▶ _Problem to solve_
Nothing but a number is wanted here: the count of lines in the data holding the word "below".

[Stored data entries]
● ● ● ●

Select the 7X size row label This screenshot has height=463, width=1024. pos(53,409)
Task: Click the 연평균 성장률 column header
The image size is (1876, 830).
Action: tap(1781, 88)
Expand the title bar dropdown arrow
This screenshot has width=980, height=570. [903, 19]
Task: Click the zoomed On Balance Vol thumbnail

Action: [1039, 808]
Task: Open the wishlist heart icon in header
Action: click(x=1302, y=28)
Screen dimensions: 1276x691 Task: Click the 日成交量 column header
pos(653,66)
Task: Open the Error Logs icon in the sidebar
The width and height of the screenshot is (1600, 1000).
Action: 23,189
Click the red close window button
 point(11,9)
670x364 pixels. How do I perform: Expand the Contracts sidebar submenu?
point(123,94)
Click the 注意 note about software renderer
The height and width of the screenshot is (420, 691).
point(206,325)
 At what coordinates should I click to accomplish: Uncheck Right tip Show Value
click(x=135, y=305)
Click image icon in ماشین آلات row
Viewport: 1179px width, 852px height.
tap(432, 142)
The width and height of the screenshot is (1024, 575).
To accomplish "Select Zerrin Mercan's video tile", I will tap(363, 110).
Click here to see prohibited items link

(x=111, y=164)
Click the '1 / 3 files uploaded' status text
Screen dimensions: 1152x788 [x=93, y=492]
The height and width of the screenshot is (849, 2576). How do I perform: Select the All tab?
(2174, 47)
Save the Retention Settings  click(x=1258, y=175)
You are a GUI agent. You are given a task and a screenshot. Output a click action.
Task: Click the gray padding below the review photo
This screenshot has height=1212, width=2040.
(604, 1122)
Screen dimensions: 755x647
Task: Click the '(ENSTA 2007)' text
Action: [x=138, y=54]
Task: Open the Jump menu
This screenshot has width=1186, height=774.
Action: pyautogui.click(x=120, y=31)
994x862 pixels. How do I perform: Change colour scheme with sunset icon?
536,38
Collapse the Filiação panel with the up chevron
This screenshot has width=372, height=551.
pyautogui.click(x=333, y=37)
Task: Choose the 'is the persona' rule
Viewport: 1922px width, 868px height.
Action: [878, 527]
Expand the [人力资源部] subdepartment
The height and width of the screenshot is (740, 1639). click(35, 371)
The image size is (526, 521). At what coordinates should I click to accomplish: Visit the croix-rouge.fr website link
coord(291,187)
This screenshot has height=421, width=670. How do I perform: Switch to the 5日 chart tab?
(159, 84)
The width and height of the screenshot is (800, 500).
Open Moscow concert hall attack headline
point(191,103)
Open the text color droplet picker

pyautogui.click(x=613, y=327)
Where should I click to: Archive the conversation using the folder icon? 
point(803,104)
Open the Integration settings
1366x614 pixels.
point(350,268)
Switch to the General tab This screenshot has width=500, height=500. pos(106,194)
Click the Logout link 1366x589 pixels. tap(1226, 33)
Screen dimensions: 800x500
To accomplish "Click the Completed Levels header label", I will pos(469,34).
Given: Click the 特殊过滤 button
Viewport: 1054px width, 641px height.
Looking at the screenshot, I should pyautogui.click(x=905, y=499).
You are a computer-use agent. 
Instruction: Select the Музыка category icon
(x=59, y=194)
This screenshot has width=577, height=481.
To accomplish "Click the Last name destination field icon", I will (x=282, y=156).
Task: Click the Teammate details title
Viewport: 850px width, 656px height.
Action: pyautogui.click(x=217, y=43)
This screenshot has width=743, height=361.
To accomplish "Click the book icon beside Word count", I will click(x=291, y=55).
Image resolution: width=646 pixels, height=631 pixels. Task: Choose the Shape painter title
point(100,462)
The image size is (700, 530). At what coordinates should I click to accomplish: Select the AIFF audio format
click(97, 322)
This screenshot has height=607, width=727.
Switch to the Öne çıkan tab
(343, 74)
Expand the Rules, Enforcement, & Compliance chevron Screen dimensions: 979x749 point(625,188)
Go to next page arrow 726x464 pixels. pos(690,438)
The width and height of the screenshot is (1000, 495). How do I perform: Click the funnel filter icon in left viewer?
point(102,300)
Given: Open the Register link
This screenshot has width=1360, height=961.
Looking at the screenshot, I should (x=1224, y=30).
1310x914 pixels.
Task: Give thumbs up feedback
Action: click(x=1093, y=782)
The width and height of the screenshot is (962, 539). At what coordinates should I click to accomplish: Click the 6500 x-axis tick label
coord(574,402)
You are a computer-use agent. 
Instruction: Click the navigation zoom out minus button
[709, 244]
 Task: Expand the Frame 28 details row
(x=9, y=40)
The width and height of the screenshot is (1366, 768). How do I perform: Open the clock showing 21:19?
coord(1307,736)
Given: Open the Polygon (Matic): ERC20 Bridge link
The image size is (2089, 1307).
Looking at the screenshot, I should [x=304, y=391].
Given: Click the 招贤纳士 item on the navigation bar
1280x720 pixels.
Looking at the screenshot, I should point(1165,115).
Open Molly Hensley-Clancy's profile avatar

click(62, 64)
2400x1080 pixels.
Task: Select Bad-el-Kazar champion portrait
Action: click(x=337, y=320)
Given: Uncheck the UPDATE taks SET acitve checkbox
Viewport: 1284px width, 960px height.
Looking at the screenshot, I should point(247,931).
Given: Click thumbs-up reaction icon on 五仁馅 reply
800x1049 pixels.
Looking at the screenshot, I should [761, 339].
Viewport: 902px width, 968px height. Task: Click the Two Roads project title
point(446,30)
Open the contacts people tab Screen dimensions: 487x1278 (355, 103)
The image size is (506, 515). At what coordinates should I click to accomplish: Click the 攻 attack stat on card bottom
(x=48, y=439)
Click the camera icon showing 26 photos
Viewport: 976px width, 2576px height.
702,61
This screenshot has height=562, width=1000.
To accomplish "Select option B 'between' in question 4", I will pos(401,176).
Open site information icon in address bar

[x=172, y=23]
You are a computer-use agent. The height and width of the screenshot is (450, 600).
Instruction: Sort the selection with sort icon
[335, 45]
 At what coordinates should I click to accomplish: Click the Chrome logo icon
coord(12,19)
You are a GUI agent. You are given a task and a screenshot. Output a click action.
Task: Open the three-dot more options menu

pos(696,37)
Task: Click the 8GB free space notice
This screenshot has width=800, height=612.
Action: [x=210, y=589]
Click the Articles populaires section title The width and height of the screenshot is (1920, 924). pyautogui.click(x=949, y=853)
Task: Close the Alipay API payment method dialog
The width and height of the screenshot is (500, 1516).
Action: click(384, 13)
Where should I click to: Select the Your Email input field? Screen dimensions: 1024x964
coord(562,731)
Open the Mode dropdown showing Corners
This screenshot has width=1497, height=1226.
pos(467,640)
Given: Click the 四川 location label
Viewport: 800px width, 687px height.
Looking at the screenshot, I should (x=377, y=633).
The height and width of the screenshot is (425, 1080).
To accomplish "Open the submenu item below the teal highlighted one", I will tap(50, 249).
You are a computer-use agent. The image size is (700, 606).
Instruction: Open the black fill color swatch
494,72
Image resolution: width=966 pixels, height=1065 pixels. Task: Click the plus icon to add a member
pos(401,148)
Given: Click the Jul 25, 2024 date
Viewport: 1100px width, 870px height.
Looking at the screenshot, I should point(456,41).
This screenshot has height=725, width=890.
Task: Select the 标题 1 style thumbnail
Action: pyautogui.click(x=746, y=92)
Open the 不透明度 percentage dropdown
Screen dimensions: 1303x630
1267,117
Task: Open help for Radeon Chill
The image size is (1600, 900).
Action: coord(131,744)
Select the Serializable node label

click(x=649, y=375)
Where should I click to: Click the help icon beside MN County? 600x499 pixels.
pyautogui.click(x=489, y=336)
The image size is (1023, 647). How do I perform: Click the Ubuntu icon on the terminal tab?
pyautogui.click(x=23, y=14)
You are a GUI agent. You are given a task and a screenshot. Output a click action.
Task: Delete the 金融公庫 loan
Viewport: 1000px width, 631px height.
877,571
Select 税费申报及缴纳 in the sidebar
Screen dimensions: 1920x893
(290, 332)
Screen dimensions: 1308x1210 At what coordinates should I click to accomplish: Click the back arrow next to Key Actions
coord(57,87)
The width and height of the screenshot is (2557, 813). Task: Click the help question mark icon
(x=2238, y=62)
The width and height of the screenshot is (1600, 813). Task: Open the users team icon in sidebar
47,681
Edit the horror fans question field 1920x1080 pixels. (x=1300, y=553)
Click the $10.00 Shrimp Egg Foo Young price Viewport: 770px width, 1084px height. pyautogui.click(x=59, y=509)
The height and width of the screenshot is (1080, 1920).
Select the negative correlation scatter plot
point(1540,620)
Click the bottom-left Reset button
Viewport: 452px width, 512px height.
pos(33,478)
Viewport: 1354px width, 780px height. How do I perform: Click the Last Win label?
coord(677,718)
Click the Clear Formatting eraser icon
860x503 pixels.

● ● ● ●

▶ _Answer to the problem_
2